ПО ДРУГУЮ СТОРОНУ «ЛИНИИ СТАЛИНА»
Сегодня, пересекая растянувшуюся на сотни километров с севера на юг бывшую линию советских бетонных бункеров, путешествующие по Беларуси люди даже и не задумываются о том, что они на самом деле пересекают довоенную границу давно не существующей огромной державы.
Как же появился на теле Беларуси этот заросший густыми лесами железобетонный шрам, который уже в наше время государственные мудрецы назвали «линией Сталина»? Как жилось белорусам по ту, западную, сторону защитных сооружений?
Весной 1920 года большевики решили принести на штыках мировую революцию в Европу. В чудеса они не верили, зато твердо верили, что «от тайги до Британских морей» Красная армия всех сильней, но уже в августе 1920-го свершилось «чудо над Вислой», обернувшееся жесточайшим поражением РККА. Разгром был столь тяжким, что на мирных переговорах в Риге большевики согласились выплатить возродившейся Речи Посполитой огромные репарации золотом, а в придачу еще передать западные белорусские земли со всем их населением.

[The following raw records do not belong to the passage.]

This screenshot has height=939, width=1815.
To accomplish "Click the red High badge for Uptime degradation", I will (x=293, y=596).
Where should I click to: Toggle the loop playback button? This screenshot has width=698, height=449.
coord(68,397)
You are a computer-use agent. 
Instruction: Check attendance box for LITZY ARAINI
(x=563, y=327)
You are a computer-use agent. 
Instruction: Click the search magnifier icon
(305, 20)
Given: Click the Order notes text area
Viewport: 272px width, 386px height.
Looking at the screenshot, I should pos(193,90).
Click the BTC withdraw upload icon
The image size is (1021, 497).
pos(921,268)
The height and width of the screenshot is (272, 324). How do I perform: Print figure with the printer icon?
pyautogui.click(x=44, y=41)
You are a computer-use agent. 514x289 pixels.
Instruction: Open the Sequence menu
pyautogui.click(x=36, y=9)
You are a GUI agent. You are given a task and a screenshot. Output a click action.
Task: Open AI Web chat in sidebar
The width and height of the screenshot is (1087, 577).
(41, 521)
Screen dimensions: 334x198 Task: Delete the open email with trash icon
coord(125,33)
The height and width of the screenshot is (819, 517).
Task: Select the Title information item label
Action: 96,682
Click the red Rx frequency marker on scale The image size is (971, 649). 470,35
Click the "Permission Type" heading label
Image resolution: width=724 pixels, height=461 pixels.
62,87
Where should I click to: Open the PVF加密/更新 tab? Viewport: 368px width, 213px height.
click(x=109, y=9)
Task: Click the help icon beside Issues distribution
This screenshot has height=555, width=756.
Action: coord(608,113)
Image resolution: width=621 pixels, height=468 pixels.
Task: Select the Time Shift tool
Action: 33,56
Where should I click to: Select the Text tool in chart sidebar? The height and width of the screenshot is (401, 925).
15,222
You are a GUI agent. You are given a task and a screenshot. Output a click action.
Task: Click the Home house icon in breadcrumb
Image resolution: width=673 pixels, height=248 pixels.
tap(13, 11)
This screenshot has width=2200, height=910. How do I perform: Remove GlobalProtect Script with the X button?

Белорусская делегация также приехала в Ригу, но ее не допустили к переговорам. По мирному договору 18 марта 1921 года 29 белорусских этнических уездов бывшей Российской империи почти с 4- миллионным населением стали польскими восточными окраинами — «крэсами».
Только спустя почти два десятилетия произошло объединение белорусов, но какой ценой! На воссоединенных территориях начались депортации коренного населения, которое большевики считали антикоммунистическим элементом. Произошло ограничение свободы вероисповедания и многое, многое другое. До июня 1941 года территория Западной Беларуси оставалась территорией с особым режимом управления. На старой границе до самой гитлеровской оккупации оставались пограничные заставы НКВД.
Ключевые положения Рижского договора о прекращении вражды, гуманном отношении к военнопленным, равноправии белорусов, русских, украинцев и поляков на разделенных землях так и остались на бумаге. Все последующее развитие исторических событий показало, что этот мирный договор обе стороны и не собирались соблюдать в полной мере с момента его подписания. Кроме того, сам текст соглашения о границе допускал неоднозначный подход к ее демаркации на местности.
Примером может служить рассказанная журналисткой Людмилой Селицкой история: «Когда пришли советы, граница должна была пройти прямо посередине улицы Рубежевичей. Односельчанин Болек Лиходиевский рассказал мне со слов своего деда, что тот вместе с депутацией от деревни пошел к красным пограничникам просить, чтоб не делили людей по живому. Добрые гроши им занесли, собрав по миру. И те отодвинули границу на два километра, оставив Рубежевичи под Польшей». Такая вот была народная «дипломатия».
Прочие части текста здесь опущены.